• TASK DIRECTIONS: Starting with the first line and going on through the line with "click(x=315, y=156)", write these lines out again with "screenshot" swapped for "image" and everything else left unchanged.

• AVAILABLE RECORDS:
□ □ □ □ □ □ □

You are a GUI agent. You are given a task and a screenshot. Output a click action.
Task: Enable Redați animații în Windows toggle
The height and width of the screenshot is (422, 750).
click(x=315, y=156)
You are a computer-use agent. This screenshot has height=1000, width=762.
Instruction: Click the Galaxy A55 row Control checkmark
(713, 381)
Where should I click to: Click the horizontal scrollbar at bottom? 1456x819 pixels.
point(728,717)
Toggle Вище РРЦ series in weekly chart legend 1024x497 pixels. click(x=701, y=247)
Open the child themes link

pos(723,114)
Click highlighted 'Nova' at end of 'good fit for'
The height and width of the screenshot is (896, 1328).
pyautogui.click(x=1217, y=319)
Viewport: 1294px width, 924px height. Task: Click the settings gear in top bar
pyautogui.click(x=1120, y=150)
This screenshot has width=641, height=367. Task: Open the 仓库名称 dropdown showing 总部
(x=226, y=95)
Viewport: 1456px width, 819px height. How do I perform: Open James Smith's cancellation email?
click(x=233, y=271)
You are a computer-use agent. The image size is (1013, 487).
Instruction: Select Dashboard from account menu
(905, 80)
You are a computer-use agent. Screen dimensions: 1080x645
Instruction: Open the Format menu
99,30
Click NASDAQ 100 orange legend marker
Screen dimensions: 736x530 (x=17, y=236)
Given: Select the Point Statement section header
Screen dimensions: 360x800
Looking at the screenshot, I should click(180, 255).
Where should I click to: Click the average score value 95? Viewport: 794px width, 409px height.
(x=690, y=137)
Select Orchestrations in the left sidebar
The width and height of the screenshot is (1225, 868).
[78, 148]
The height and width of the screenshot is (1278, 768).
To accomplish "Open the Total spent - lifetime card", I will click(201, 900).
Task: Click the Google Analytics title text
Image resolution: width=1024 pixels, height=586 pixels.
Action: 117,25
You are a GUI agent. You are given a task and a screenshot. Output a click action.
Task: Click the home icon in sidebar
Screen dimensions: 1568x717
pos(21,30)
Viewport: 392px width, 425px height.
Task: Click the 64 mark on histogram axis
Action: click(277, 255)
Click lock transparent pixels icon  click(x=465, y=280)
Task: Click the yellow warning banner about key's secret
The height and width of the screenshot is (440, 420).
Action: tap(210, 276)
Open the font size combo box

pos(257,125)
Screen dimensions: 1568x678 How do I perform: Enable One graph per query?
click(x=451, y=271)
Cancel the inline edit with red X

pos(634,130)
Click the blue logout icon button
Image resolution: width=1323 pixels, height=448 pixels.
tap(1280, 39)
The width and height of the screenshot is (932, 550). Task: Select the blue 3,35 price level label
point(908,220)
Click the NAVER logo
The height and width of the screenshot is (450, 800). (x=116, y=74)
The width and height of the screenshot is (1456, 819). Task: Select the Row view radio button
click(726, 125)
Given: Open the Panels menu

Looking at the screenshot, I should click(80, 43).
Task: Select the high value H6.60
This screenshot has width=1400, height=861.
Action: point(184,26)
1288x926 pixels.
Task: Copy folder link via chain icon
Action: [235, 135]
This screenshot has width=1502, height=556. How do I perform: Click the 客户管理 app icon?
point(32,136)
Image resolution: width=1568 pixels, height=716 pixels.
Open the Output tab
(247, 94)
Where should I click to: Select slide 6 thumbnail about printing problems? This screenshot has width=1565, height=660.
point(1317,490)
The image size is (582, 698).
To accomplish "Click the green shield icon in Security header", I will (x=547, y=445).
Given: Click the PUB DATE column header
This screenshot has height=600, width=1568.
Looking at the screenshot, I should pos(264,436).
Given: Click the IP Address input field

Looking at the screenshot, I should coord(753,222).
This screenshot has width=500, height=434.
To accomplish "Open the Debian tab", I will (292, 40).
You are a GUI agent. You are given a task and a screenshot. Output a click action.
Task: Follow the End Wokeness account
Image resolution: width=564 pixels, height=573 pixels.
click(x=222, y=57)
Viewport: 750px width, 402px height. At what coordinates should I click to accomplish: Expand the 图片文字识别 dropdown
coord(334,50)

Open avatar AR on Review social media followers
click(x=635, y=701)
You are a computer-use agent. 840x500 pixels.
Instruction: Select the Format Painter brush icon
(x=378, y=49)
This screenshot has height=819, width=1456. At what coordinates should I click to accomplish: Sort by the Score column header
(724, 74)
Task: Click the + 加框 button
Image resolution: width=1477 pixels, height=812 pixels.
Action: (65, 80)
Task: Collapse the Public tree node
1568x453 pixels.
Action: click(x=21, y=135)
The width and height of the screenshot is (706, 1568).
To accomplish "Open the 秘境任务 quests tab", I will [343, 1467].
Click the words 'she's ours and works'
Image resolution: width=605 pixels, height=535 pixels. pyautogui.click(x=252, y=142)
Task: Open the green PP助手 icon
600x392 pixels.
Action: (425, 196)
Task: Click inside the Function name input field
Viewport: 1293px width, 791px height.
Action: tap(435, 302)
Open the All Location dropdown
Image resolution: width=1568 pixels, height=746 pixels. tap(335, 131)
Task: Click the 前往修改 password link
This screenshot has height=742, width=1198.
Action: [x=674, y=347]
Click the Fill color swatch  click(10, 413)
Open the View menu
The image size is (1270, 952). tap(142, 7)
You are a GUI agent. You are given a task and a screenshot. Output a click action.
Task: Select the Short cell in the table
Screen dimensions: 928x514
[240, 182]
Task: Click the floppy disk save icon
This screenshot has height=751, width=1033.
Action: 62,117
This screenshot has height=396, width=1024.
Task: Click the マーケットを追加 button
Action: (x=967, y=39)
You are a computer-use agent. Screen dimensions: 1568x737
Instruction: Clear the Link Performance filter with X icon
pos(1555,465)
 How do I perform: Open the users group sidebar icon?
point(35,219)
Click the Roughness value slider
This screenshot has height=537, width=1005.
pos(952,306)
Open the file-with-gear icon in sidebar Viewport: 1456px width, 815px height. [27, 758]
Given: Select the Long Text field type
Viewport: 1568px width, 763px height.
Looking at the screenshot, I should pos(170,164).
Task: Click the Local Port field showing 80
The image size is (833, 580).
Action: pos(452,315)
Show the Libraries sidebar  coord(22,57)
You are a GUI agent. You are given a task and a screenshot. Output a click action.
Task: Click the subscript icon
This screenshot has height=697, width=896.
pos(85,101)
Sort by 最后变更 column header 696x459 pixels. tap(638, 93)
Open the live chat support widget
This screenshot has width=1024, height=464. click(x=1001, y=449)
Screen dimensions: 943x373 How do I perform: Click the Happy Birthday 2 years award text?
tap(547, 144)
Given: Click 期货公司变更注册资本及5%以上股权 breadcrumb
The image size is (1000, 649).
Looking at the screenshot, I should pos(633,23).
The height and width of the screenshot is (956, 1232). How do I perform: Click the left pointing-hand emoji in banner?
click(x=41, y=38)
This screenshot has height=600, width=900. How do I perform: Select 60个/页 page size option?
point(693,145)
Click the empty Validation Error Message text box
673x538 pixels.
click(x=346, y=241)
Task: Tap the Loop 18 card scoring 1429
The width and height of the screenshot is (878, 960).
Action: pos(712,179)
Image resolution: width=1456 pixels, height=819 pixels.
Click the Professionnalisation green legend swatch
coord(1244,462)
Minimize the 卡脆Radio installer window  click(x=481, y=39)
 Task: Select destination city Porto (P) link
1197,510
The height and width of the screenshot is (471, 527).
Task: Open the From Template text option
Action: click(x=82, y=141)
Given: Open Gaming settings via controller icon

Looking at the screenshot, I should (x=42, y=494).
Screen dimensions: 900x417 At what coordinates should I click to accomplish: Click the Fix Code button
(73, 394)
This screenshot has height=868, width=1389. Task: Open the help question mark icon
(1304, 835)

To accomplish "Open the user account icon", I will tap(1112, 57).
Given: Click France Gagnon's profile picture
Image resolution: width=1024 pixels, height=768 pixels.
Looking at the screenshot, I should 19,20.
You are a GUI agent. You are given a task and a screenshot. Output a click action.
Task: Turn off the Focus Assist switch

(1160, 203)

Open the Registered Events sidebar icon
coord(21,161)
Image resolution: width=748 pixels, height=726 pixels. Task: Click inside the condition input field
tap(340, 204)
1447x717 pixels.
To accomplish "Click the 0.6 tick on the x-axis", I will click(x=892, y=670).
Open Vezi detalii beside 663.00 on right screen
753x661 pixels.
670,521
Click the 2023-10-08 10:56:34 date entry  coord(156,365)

□ □ □ □ □ □ □

• RESULT BELOW:
You are a GUI agent. You are given a task and a image. Output a click action.
Task: Enable Redați animații în Windows toggle
The height and width of the image is (422, 750).
click(x=315, y=156)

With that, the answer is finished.